最後に高橋氏(バイエル薬品)は、「ここ数年でデジタルヘルスの環境は変わってきた。我々はデジタルの専門家ではないので、大学やベンチャー企業は信頼できるパートナーとなりえる。さまざまなタッチポイントができ、さまざまなアイデアをブレインストーミングしながら、新しいイノベーションを一緒に作っていきたい」と伝え、パネルディスカッションを締めくくった。

――パネルディスカッション終了後は、「ライブポスタービューイング」の時間が設けられた。ライブポスタービューイングとは、オンライン上に掲示された研究内容ポスターに対し、閲覧者がコメントを投稿できたり、発表者在席時にオンライン意見交流会に参加できたりするもの。ここでは、双方向での活発な意見交換がなされた。また、参加者の投票によって決まる「ポスター賞」も用意された。

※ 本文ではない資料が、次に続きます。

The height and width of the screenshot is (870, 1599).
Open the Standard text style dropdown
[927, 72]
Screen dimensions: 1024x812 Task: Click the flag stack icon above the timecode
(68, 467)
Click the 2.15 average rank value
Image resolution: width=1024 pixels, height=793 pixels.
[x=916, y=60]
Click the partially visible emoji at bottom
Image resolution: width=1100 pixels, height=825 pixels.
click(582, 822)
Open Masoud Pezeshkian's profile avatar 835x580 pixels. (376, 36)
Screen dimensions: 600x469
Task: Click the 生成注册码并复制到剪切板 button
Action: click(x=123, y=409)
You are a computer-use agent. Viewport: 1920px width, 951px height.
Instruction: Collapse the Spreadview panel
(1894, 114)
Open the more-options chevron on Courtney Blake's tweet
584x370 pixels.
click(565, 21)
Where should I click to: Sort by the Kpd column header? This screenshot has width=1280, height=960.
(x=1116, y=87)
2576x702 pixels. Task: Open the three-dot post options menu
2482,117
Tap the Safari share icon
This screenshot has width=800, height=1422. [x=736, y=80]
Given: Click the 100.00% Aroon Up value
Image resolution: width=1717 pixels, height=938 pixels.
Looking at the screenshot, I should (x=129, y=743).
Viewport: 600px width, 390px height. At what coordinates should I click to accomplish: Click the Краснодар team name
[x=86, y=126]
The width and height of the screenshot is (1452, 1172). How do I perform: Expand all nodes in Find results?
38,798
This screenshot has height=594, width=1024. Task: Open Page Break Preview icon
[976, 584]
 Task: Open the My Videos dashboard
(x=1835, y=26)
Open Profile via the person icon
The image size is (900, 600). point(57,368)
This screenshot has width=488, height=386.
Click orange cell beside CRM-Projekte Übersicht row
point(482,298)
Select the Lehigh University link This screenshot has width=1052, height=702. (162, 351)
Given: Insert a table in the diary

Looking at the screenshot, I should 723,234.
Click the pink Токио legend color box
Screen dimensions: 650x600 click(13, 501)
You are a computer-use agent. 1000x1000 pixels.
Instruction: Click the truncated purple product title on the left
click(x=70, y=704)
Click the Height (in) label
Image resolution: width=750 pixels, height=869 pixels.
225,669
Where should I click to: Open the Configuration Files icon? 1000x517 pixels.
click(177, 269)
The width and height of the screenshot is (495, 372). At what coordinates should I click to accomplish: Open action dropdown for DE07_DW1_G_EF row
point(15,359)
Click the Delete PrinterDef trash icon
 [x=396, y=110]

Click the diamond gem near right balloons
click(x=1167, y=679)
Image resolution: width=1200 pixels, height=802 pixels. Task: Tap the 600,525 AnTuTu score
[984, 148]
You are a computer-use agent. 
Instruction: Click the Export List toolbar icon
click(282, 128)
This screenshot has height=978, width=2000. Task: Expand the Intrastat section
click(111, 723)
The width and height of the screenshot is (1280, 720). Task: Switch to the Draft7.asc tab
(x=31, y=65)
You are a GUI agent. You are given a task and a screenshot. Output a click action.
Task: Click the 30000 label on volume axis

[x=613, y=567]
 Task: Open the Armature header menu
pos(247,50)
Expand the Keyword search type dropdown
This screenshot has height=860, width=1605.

なお、栄えある「ポスター賞」を獲得したのは、京都大学医学研究科 助教 沼尚吾氏らによる「疾患理解を深めるPersonal Health Record~眼科専門医が緑内障に取り組む」という表題の発表。日本を含む先進国において、失明原因の第1位である「緑内障」分野で、PHRを用いて治療継続につなげようとする取り組みが高い評価を得た。


▲「ポスター賞」を獲得した沼氏らによるポスター発表

(CF No. PP-GEN-JP-0248-07-12)

取材後記

研究シーズの社会実装に向けた産学連携の取り組みが、多方面から紹介された本シンポジウム。デジタルヘルス領域の研究シーズが、どう育まれて社会へと実装されているのか。その一端に触れることができた。とくに興味深かった点は、アカデミアの研究シーズの出口戦略を、企業が担うという役割分担の在り方だ。ビジネスモデルの構築やマーケットリサーチ、営業力などに長けた企業が、出口戦略の策定において協力すれば、研究シーズが社会実装されるスピードは、格段に速まるのではないだろうか。